Boutique/Premium Practices
Premium positioning justifies 85-95th percentile fees. Your fees should reflect your positioning. Don't price at boutique levels if you don't deliver a boutique experience.
Rural Practices
Rural market UCR data might be 20-30% lower than urban data. Set fees based on your local market, not national benchmarks. However, if you have unique capabilities (only implant provider in the area), you can command premium pricing.
Practices with Multiple Doctors
You can tier fees by doctor experience (newer associate at 75th percentile, experienced doctor at 85th percentile). Or keep fees uniform and use fee differences to manage patient flow. Either approach works.
The Technology Question: Fee Management Software
Most practice management software includes fee schedule management. However, dedicated fee analysis tools can help:
- CDHC Benchmark Tools: Subscription services providing regional fee data
- Practice analysis modules: Built into most major practice management systems (Dentrix, Eaglesoft, Open Dental)
- Spreadsheet-based approach: A simple Excel sheet with your procedures, current fees, UCR data, and calculations is often sufficient
You don't need expensive software. You need discipline to do the analysis once, make a decision, and execute the plan.
Fee-Setting and PPO Independence: The Connection
Remember: your fee strategy is your independence strategy.
- Low fees → Deep PPO discounts → High PPO dependence → Limited practice freedom
- Optimal fees → Reasonable PPO discounts → Ability to reduce PPO → More practice autonomy
As you increase your fees toward market-appropriate levels, you gain leverage. You can selectively drop PPO networks that don't make economic sense. You can build more self-pay volume because your fees are clear and defensible. You gain control.
This is why RID Academy emphasizes that fee-setting is not just a business mechanics issue—it's a freedom issue.
Key Takeaways
- Fee-setting is science, not art. It's based on overhead calculations, cost-of-service analysis, market benchmarking, and profit targets.
- Your four-pillar methodology: UCR data, true cost of service, desired profit margin, market positioning.

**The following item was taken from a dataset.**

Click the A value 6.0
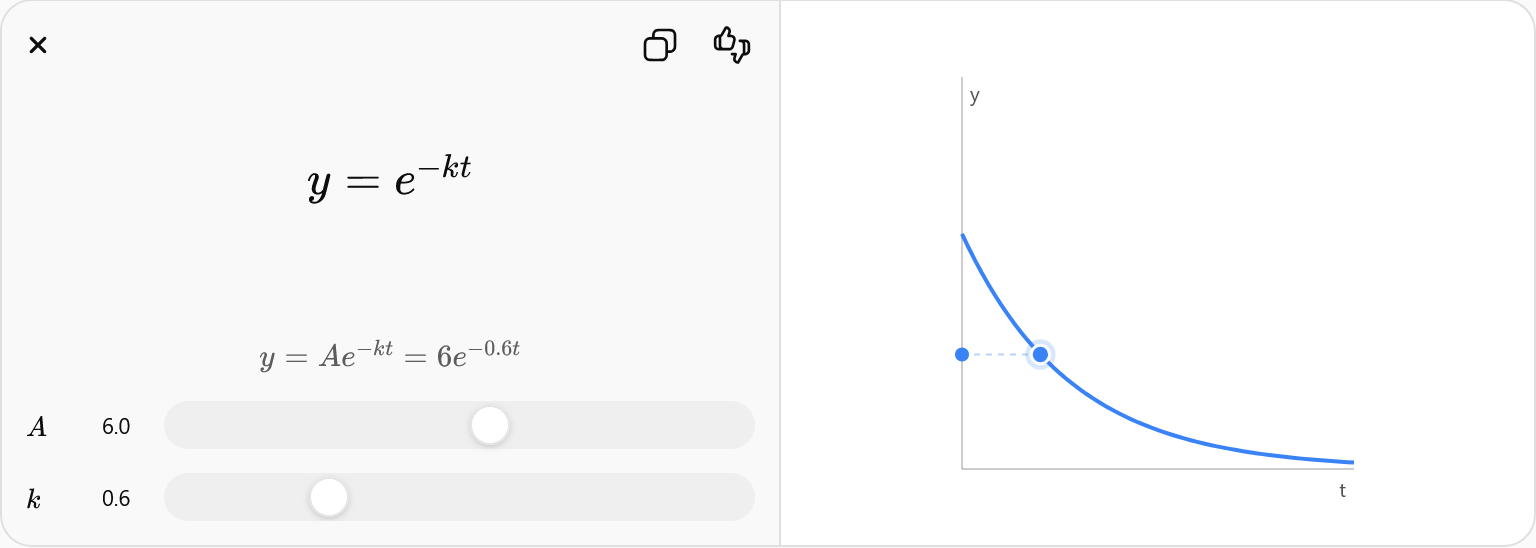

- The formula: (Overhead Cost + Material Cost) ÷ (1 - Desired Profit Margin %) = Your target fee
- Benchmark your fees against the 75th percentile of UCR in your region. This is the sweet spot for most practices.
- PPO write-offs are not a problem to minimize—they're a natural consequence of higher, sustainable fees. Stop obsessing over write-off percentages.
- Implement fees gradually (3-5% increases every 3-6 months) or all at once (8-12%), depending on your situation. Both work if communicated well.
- Train your team on the value conversation. Confident, non-apologetic communication prevents patient resistance.
- Increasing fees by 5-8% typically increases annual net profit by $50,000-$150,000 for average-sized practices. Don't leave this money on the table.
Frequently Asked Questions
The Path Forward: Taking Action
Setting profitable dental fees isn't complicated—it's methodical. You have all the tools you need:
- Calculate your overhead percentage
- Research market UCR data for your region
- Map your top 20 procedures
- Apply the cost-of-service formula
- Validate against market reality
- Implement with clear communication
The practice owners who execute this process—even imperfectly—immediately improve their profitability. The ones who don't, stay stuck with fees that undervalue their expertise and undermine their independence.
Your fees are a statement about your practice. Low fees signal you have low confidence in your value. Optimal fees signal you've done the work, you know your costs, and you deliver value. The science backs you up.
Start with Step 1 this week: Calculate your true overhead rate. That single number will clarify everything that follows.